=== Dataset ===
------------

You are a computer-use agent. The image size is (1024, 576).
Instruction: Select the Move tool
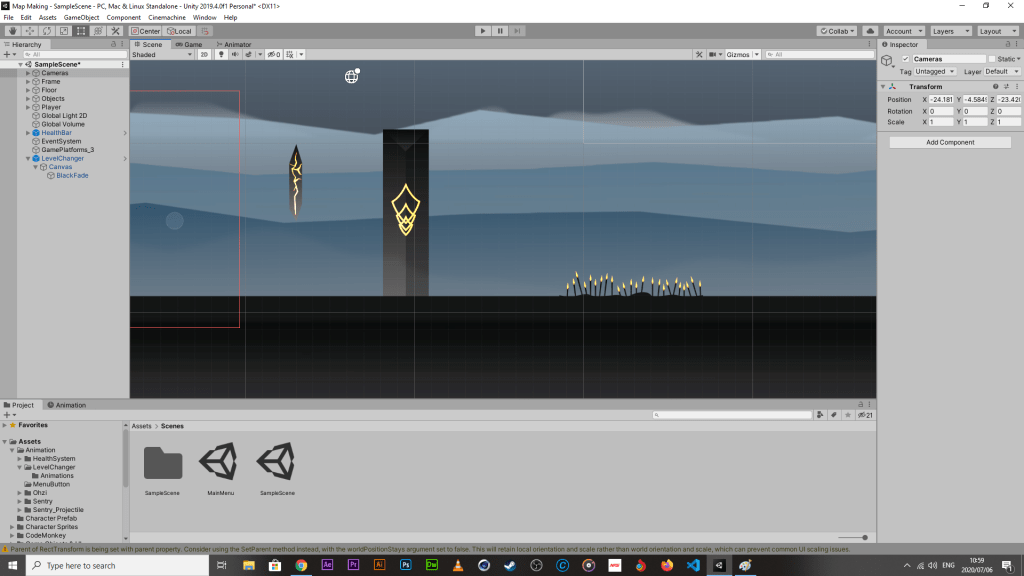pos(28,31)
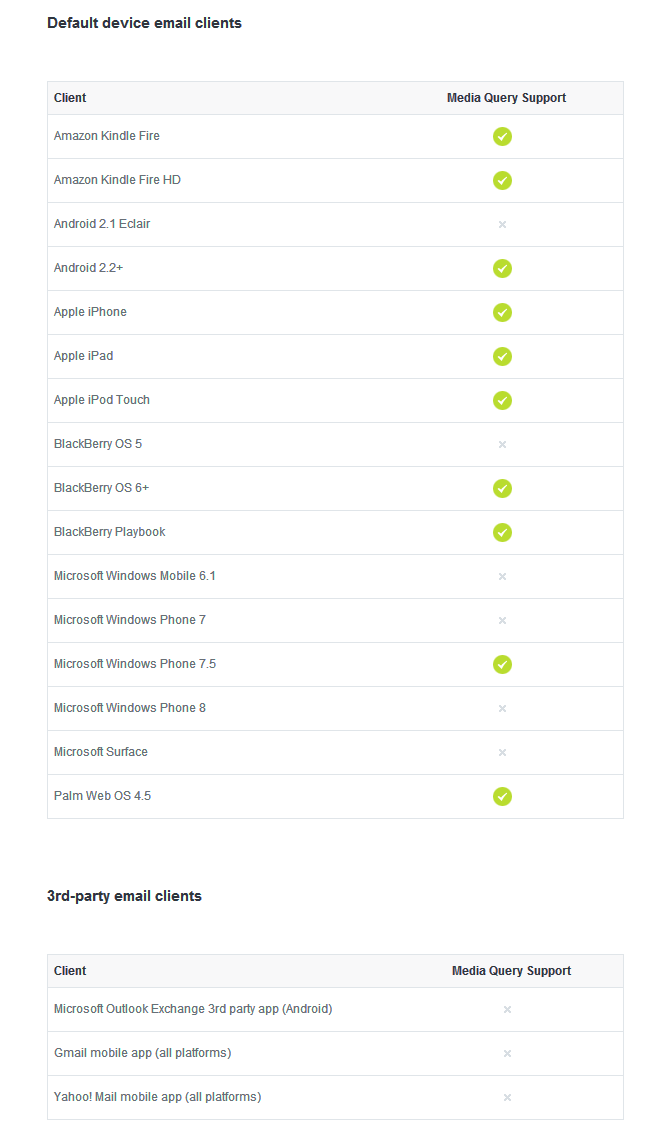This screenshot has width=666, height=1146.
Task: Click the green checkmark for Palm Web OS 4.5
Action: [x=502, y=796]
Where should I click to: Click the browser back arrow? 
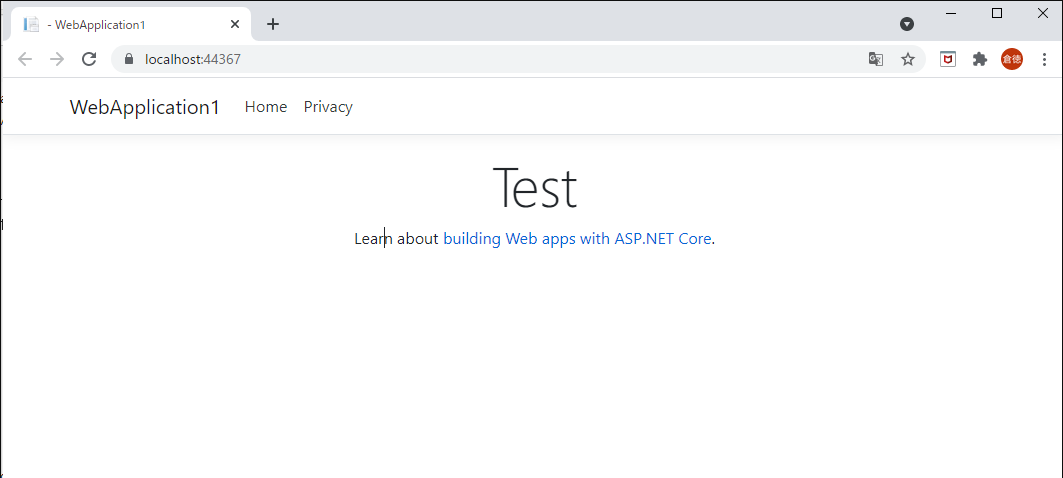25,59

------------

=== Task brief ===
Every word of the material above should be copied exactly; no pictures.

=== Your response ===
You are a computer-use agent. The image size is (1024, 576).
Instruction: Select the Move tool
pos(28,31)
This screenshot has width=666, height=1146.
Task: Click the green checkmark for Palm Web OS 4.5
Action: [x=502, y=796]
Where should I click to: Click the browser back arrow? 
25,59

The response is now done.